RECORDS FOR THE EXERCISE:
=====
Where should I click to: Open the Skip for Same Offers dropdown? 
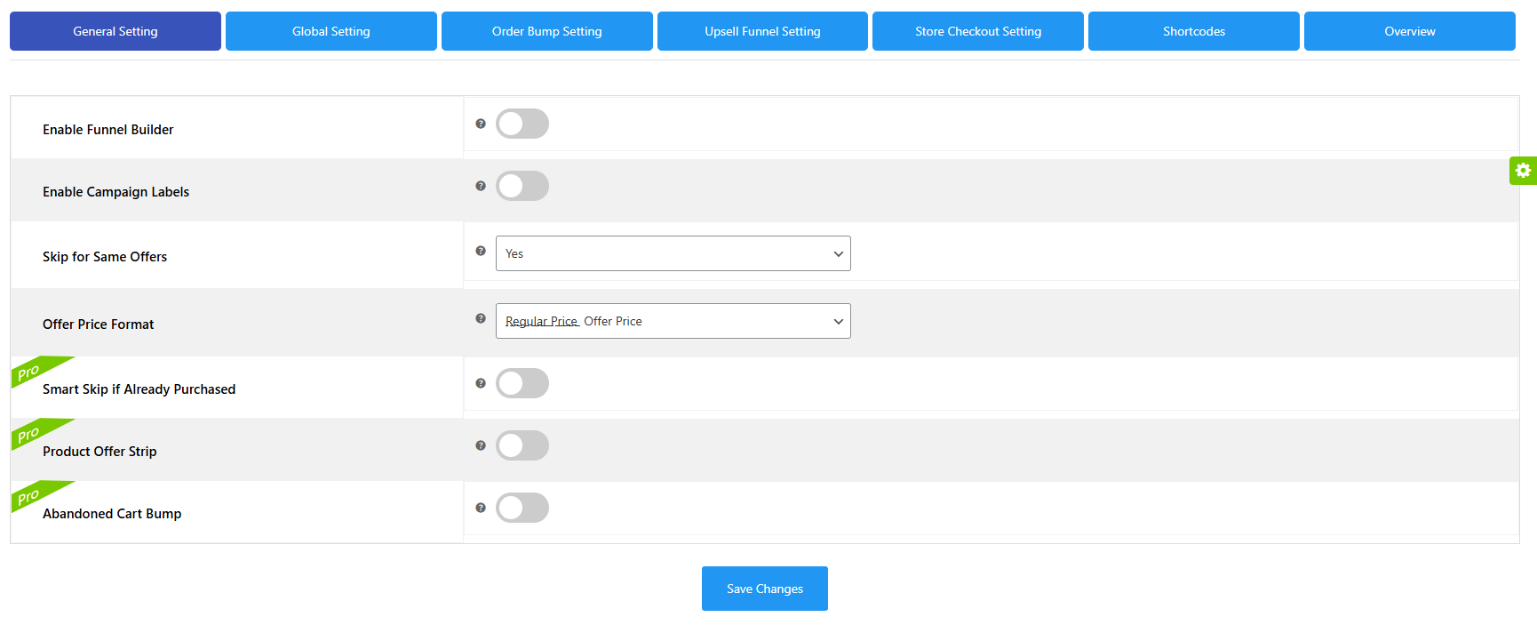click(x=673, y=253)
=====
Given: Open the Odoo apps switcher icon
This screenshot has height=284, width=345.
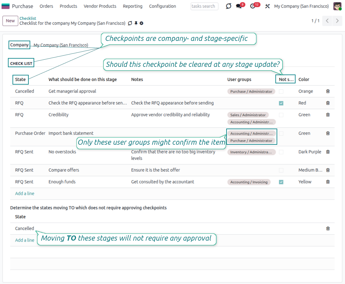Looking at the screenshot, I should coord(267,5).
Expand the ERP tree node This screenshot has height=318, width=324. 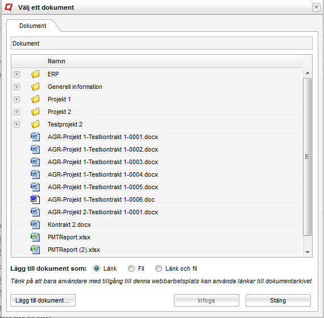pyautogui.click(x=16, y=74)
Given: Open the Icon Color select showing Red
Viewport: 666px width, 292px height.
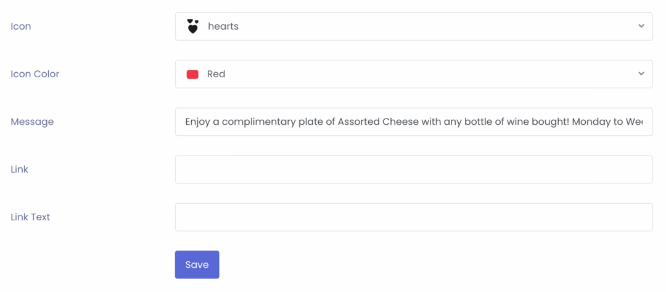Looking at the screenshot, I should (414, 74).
=====
AIM OF THE TASK: Rewrite the data from the line with "Where should I" through the line with "click(x=673, y=253)", substituting "menu" for "dropdown" and changing nothing else. Leave out the pictures.

FINAL RESULT:
Where should I click to: Open the Skip for Same Offers menu? 
click(x=673, y=253)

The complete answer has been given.